The Conservatives will announce plans to scrap the New Deal and Train to Gain programmes in a bid to tackle unemployment and improve training, at their party conference this week.
David Cameron has revealed the Tories’ plan to replace the government’s flagship New Deal programme with a new plan called ‘Get Britain Working’.
Cameron said this programme would create change across the whole of Whitehall to “unleash investment and entrepreneurial activity that helps create more jobs”.
Referring to Labour as the “party of unemployment”, the Tory leader told the Sunday Telegraph: “The urgency of this crisis and the scale of the suffering is why we’re putting this problem – and our solution – front and centre at our conference.”
He added: “Our solution is to put economic power into people’s hands. This will not happen through any one policy or programme alone. It requires a sweeping change in economic policy right across the board – from taxation, to training, to infrastructure – to unleash investment and entrepreneurial activity that helps create more jobs.”

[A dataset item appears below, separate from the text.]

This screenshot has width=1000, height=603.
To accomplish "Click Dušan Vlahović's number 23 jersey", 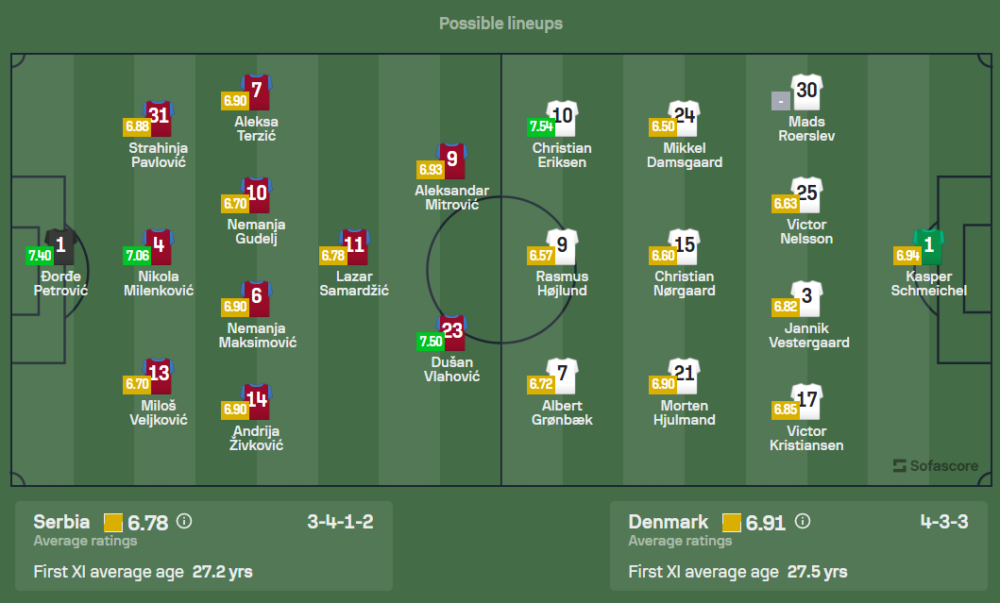I will 453,332.
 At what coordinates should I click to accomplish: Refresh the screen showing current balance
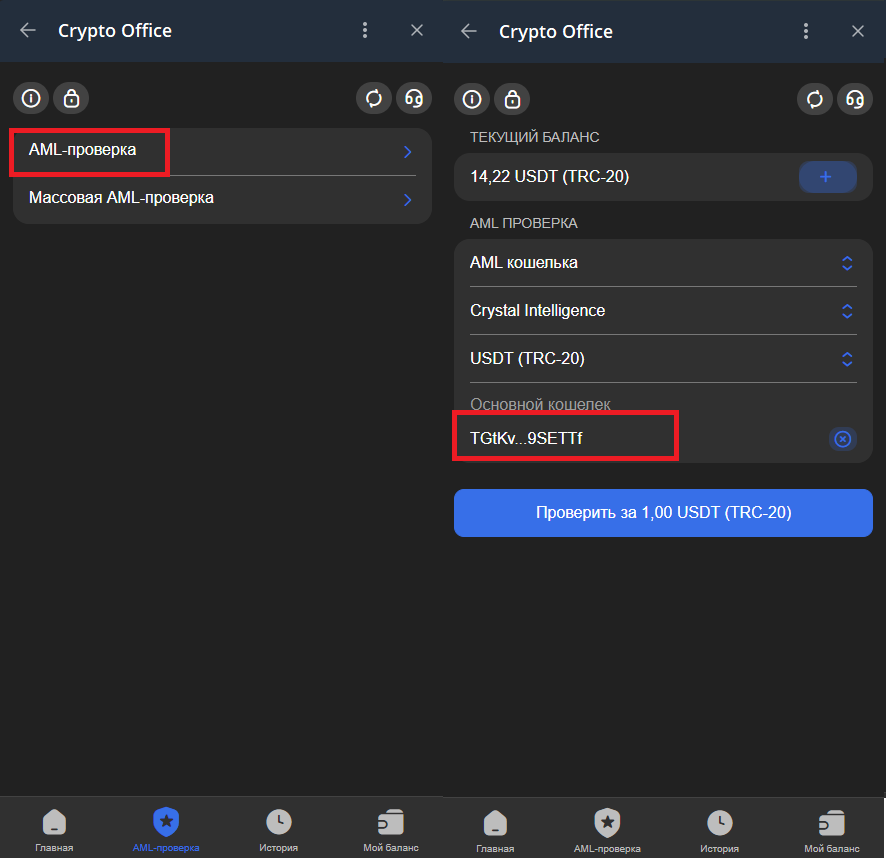[x=815, y=99]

The Conservatives will encourage private employers and charities to bid for the contracts to get the the unemployed back into work.
But under the Tories, employers’ incentives to take on the long-term unemployed will be delayed. Employers will only receive 20% of the incentive on taking on an unemployed person, rather than the 40% they currently receive. The remainder will be paid only after the unemployed person has been off benefits for a year, not – as at present – after six months.

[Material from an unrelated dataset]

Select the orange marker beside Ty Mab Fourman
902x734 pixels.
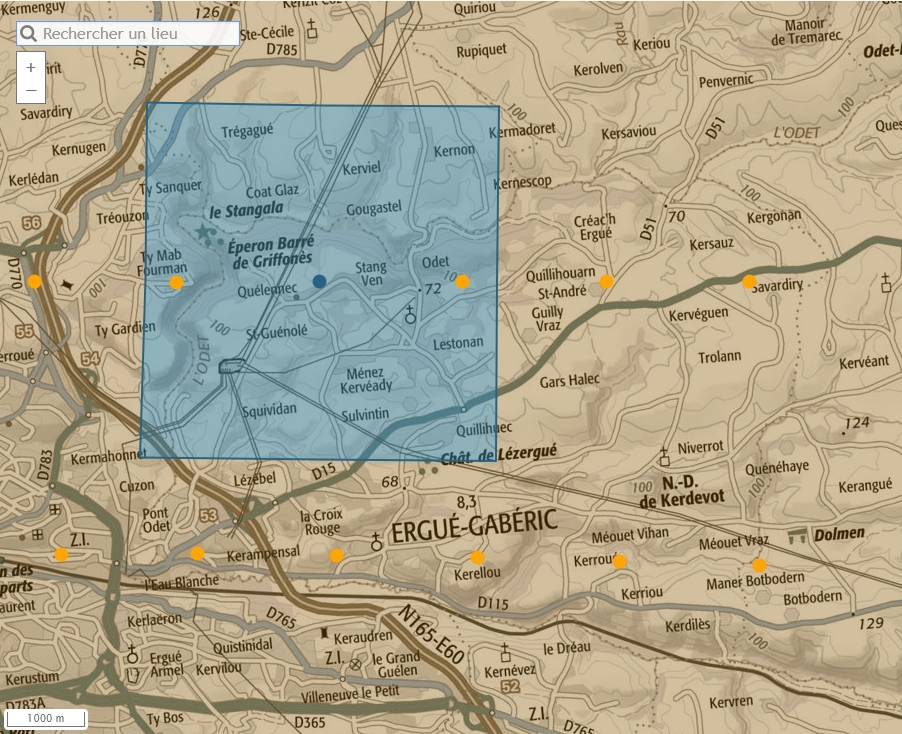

The Conservatives have also revealed all 2.5 million claimants of incapacity benefits will be reviewed, with one in five expected to be found no longer eligible and transferred onto the jobseekers allowance.
The Times reports those currently receiving £89.90 a week on long-term incapacity benefits would instead receive the £64.30 jobseekers allowance. The £600m saved through this scheme would help to fund the Tories new welfare-to-work programme.